Highlights
- Debt Elimination and Financial Recovery: Mammoth has received $168.4 million from the Puerto Rico Electric Power Authority (PREPA) settlement, fully eliminating its debt and setting the stage for strategic investments.
- Revenue and Profitability Challenges: The company reported total revenue of $40 million, down from $65 million in Q3 2023, and a net loss of $24 million compared to a $1.1 million loss in the same quarter last year.
- Strategic Investments Planned: Mammoth plans to enhance its Infrastructure Services and Well Completion Services divisions, including expanding crews and upgrading equipment to capitalize on anticipated market improvements.

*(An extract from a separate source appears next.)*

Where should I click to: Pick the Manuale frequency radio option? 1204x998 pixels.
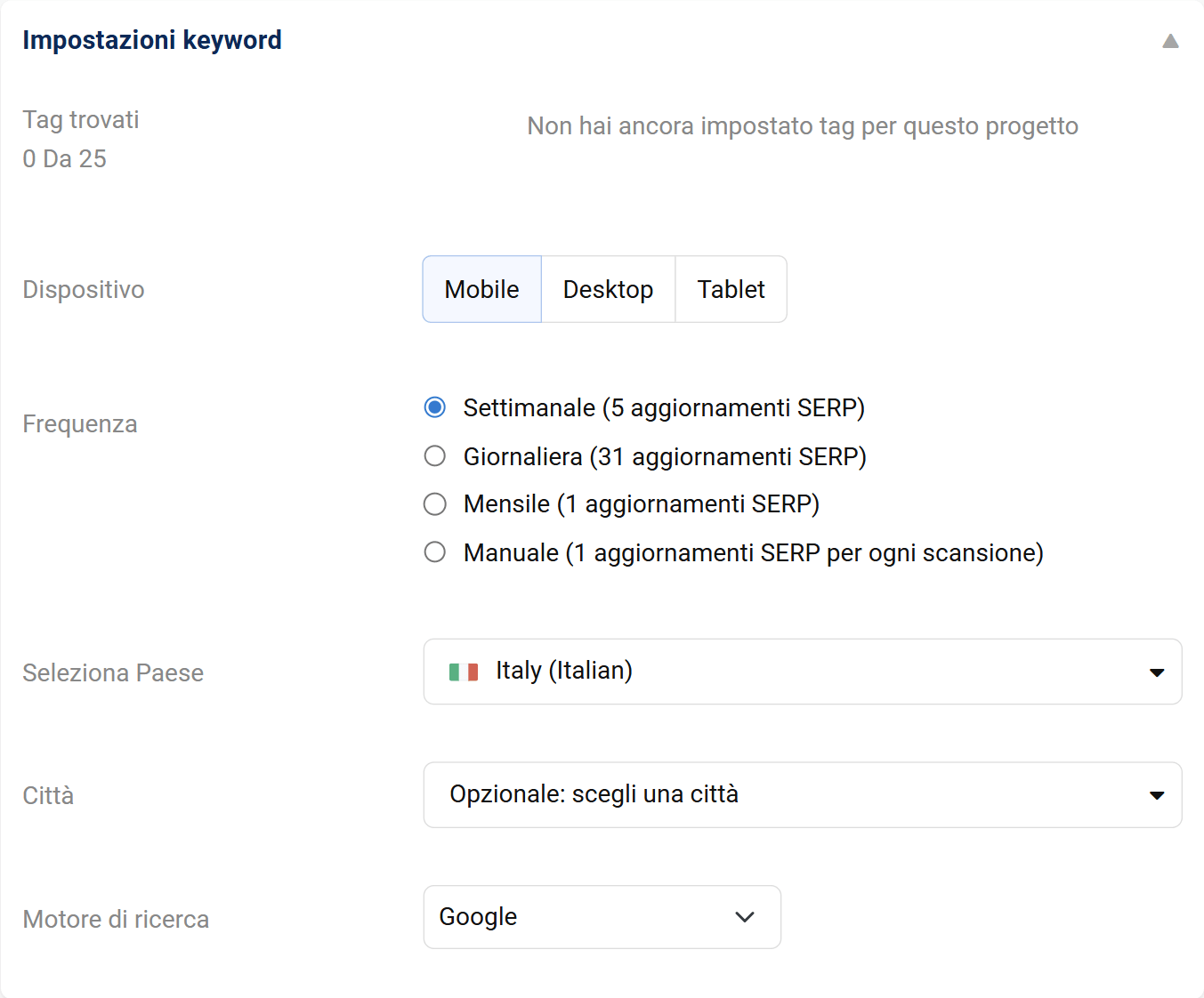(x=434, y=552)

Mammoth Energy Services, Inc. (NASDAQ:TUSK) released its financial and operational results for the third quarter of 2024, highlighting ongoing challenges and strategic investment plans for the future. Despite a net loss and significant revenue declines, the company remains optimistic about a rebound in market conditions and future growth opportunities.
Detailed Report
Mammoth Energy Services faced a difficult third quarter, reporting a total revenue of $40 million, a sharp decrease from $65 million in the same quarter of 2023. The company recorded a net loss of $24 million, or $0.50 per diluted share, a substantial decline from the $1.1 million net loss, or $0.02 per diluted share, during the same period last year. Adjusted EBITDA also took a hit, coming in at negative $6.4 million compared to a positive $13.4 million in Q3 2023.

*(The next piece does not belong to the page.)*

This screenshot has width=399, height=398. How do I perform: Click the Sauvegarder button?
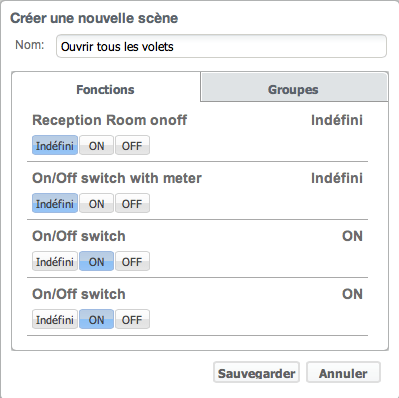(256, 373)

CEO Comments on Market Conditions and Strategy
Arty Straehla, CEO of Mammoth, expressed optimism despite the financial setbacks. "Softness across our Well Completion Services markets appeared to have bottomed in the third quarter, and we expect a rebound in the fourth quarter," Straehla noted. He emphasized the company’s strategic financial positioning, especially after resolving its debt situation. The $168.4 million settlement received from PREPA played a key role in achieving a debt-free status, empowering Mammoth to invest aggressively in future growth.

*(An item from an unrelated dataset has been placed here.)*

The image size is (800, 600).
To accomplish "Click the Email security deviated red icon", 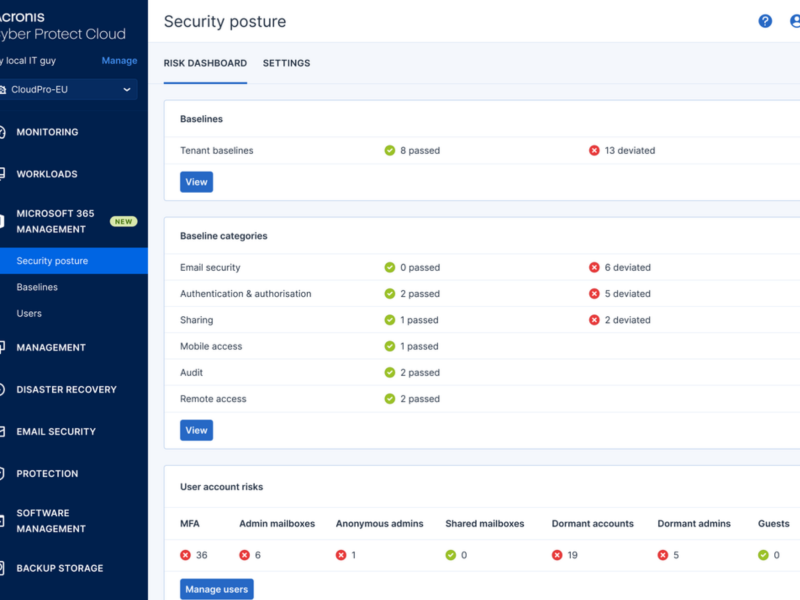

Division-Specific Performance
-
Well Completion Services: Revenue for this division dropped significantly to $2.2 million, down from $20.3 million in Q3 2023. The decline was attributed to the absence of active pressure pumping fleets in Q3 2024 compared to an average utilization of 1.2 fleets last year. The revenue this quarter came primarily from a single active pump-down crew.
-
Infrastructure Services: Revenue from infrastructure services saw a slight dip to $26 million from $26.7 million in the same quarter of 2023. The division maintained an average of 77 active crews, slightly fewer than the 81 crews in the previous year.
-
Natural Sand Proppant Services: This division recorded $4.9 million in revenue, down from $10.6 million in Q3 2023. Sales volume dropped to 163,000 tons of sand at an average price of $22.89 per ton, compared to 352,000 tons sold at $30.18 per ton the previous year.
-
Drilling Services: Revenue for drilling services decreased to $1.6 million from $2.3 million in Q3 2023, reflecting ongoing market difficulties.
-
Other Services: The segment, which includes aviation, equipment rentals, and remote accommodations, reported revenue of $7 million, an improvement from $6 million in Q3 2023.
Investment and Growth Strategy
With debt no longer a burden, Mammoth plans to invest in expanding its infrastructure crews and upgrading pressure pumping equipment in its Well Completion Services division. The adoption of dual fuel Tier 4 technology is expected to improve operational efficiency and position the company to capitalize on rising demand as markets recover.